┌─ Available data

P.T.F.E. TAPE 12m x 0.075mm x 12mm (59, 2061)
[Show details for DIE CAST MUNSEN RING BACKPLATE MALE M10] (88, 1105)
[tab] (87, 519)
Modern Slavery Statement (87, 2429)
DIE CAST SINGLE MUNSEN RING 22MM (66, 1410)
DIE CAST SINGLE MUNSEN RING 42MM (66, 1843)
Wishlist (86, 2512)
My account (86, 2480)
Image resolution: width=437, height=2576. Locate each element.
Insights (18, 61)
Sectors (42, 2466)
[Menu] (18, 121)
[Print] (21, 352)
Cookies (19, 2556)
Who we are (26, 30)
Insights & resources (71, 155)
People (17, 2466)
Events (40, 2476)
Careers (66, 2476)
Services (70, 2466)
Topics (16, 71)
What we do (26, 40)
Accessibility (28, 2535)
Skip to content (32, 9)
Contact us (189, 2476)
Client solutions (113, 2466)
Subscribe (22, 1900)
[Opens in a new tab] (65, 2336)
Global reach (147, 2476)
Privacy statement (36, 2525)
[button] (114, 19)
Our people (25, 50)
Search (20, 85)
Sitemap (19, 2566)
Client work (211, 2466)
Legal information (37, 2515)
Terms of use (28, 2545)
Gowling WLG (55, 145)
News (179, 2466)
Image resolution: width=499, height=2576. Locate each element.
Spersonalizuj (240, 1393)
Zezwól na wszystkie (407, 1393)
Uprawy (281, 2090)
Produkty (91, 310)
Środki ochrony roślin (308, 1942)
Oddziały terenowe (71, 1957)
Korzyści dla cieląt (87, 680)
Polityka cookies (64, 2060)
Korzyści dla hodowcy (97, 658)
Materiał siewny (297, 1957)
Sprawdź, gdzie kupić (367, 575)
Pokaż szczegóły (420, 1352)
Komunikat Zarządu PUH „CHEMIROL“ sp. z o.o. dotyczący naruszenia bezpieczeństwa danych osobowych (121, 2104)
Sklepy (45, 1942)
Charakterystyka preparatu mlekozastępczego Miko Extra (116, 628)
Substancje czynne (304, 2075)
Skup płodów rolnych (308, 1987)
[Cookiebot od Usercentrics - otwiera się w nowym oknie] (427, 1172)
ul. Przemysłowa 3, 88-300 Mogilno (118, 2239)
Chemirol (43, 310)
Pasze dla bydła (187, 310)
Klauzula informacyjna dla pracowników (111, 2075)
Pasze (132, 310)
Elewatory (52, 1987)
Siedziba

└─

Write out, from the lines above, only those from the line with "Topics (16, 71)" to the line with "Uprawy (281, 2090)", exactly as given, including the first and the last.

§ **Task output**:
Topics (16, 71)
What we do (26, 40)
Accessibility (28, 2535)
Skip to content (32, 9)
Contact us (189, 2476)
Client solutions (113, 2466)
Subscribe (22, 1900)
[Opens in a new tab] (65, 2336)
Global reach (147, 2476)
Privacy statement (36, 2525)
[button] (114, 19)
Our people (25, 50)
Search (20, 85)
Sitemap (19, 2566)
Client work (211, 2466)
Legal information (37, 2515)
Terms of use (28, 2545)
Gowling WLG (55, 145)
News (179, 2466)
Image resolution: width=499, height=2576. Locate each element.
Spersonalizuj (240, 1393)
Zezwól na wszystkie (407, 1393)
Uprawy (281, 2090)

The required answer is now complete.